### Activity
Identify every line in the records below that contains the word "computer", and reproduce each one.

### Record excerpts
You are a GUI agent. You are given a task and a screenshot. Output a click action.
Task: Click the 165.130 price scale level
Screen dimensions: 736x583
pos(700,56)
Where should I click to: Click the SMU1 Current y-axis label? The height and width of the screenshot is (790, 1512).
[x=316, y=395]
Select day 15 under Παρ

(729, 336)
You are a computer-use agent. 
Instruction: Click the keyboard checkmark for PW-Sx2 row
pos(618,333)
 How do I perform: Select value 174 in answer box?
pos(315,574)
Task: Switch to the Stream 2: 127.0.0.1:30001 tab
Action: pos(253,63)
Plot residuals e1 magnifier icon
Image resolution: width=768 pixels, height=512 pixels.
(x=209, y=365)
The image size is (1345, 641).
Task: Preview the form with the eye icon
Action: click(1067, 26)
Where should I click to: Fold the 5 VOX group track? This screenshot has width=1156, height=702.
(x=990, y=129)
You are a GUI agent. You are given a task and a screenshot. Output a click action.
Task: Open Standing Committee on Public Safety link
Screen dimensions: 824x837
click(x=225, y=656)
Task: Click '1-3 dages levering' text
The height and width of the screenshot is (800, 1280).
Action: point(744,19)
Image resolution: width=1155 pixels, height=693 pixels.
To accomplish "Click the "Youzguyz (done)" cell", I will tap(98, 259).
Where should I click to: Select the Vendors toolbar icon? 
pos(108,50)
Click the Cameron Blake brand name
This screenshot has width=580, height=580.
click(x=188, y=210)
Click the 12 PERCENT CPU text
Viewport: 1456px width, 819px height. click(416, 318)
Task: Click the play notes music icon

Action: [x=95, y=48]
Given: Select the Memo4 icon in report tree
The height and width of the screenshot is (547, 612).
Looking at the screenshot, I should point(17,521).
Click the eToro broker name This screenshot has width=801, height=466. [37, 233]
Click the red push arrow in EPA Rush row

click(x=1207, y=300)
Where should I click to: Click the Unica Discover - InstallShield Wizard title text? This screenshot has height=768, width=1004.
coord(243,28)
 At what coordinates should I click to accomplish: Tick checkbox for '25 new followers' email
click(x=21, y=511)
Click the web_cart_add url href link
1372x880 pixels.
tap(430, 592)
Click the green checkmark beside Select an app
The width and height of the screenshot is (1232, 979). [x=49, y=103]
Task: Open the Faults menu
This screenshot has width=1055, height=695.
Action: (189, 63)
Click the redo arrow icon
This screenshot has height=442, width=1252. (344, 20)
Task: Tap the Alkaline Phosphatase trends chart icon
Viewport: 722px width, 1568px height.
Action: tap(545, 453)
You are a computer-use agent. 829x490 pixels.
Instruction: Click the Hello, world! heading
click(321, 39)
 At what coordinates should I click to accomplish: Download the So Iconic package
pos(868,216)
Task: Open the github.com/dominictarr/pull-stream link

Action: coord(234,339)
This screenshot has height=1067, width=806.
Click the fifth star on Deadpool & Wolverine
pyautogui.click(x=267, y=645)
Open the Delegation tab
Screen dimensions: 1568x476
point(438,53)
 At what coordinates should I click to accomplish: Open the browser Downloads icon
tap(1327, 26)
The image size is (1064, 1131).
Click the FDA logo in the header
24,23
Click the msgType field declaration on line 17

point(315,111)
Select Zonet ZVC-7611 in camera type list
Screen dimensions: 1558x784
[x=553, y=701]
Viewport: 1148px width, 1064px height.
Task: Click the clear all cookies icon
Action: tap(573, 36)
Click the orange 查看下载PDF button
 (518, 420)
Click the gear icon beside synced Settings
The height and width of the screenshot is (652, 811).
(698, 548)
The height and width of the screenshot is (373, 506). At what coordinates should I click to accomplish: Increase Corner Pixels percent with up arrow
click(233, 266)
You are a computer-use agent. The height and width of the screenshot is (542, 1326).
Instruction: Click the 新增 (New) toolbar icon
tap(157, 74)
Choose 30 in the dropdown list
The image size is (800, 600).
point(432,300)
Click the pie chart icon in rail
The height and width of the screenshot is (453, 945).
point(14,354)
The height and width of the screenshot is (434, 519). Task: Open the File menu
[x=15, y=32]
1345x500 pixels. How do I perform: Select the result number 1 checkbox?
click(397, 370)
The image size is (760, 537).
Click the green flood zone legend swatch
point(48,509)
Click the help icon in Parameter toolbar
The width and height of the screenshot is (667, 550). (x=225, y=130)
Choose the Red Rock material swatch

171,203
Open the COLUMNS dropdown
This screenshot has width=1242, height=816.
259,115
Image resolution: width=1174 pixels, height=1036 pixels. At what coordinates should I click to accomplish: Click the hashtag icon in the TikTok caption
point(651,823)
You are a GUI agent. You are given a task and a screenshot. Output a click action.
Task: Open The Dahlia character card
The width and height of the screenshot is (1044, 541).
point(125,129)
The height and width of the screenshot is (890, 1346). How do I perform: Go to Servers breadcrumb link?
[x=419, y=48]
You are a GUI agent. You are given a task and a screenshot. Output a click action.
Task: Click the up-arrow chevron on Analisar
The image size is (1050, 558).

### Completed exercise
You are a computer-use agent. 
You are a computer-use agent. 829x490 pixels.
You are a computer-use agent. The height and width of the screenshot is (542, 1326).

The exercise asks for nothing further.